- lifetime of the cooking hobby (with a "career arc": beginning, development, establishment, maintenance, decline). Early on, there was a focus on learning, later on the focus was on collecting (recipes etc.)
- Subjects (types of cooking e.g. baking, barbecue, Chinese, "that summer I was really into French") The focus here is on classifying, defined as "meaningful clustering of experience".
- Episodes (Doing the cooking!) Hartel identified nine typical steps e.g. planning (which involves searching for recipes) - see the link at the end for her article that gives them all.
I may be misinterpreting, but I think this meant that (for example) someone still in the learning phase who was cooking a French meal would be engaged in slightly different information behaviour to someone who was an experienced cook (e.g. they maybe searching their own recipe collection rather outside sources at the planning stage).

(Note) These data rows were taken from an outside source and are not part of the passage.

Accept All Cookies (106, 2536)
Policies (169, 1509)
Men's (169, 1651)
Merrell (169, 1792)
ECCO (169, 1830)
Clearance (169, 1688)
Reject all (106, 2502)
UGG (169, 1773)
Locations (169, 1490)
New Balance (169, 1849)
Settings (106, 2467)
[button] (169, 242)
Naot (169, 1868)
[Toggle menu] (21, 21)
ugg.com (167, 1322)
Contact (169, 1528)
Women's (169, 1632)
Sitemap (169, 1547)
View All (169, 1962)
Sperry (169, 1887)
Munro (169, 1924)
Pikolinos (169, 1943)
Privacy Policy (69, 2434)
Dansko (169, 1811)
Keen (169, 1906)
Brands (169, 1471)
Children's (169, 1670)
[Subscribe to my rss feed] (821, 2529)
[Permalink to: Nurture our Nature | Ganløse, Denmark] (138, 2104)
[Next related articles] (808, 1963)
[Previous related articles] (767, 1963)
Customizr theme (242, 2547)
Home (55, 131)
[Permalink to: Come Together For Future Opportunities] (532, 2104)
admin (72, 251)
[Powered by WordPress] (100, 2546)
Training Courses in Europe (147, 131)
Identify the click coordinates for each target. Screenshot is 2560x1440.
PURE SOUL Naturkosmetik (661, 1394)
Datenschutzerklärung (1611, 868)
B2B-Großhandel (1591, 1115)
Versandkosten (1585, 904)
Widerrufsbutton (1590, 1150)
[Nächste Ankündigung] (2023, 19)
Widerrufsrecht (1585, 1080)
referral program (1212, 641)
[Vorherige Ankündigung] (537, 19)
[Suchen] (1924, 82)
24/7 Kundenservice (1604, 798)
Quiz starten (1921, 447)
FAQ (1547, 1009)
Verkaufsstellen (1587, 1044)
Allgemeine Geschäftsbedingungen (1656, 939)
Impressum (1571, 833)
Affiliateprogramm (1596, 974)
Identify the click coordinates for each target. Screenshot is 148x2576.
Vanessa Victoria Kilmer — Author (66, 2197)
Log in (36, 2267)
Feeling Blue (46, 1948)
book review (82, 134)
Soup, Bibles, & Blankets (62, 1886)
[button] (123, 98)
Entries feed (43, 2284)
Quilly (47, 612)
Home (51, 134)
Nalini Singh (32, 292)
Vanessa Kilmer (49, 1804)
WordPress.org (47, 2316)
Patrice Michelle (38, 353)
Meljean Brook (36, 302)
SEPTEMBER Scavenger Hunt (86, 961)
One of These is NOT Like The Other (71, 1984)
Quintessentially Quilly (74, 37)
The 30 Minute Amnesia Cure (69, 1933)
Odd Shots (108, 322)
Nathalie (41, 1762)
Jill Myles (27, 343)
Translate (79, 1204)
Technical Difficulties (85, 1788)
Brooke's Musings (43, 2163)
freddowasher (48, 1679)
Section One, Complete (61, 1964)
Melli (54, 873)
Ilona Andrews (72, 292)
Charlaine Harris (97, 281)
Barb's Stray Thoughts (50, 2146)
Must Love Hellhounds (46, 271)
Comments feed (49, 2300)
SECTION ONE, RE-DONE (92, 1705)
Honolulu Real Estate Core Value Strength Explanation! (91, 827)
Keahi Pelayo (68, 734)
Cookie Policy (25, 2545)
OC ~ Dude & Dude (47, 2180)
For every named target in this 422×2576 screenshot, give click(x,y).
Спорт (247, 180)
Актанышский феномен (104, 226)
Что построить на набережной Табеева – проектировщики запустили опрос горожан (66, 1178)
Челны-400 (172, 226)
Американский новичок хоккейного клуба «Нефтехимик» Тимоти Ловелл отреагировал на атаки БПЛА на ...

This was a very interesting talk from a research perspective, but also in practical terms I think it could give more purpose to information literacy initaitives in public libraries who were thinking about targetting people interested in cookery (e.g. concentration on finding new recipes vs. organising all the recipes you've collected on scraps of paper, books and bookmarks).
There is an article about her research:
Hartel, J. (2006) "Information activities and resources in an episode of gourmet cooking" Information Research, 12(1). http://informationr.net/ir/12-1/paper282.html
One article that Hartel mentioned in particular was:
Savolainen, R. (2006) Time as a context of information. Library and Information Science Research, 28 (1) 110-127.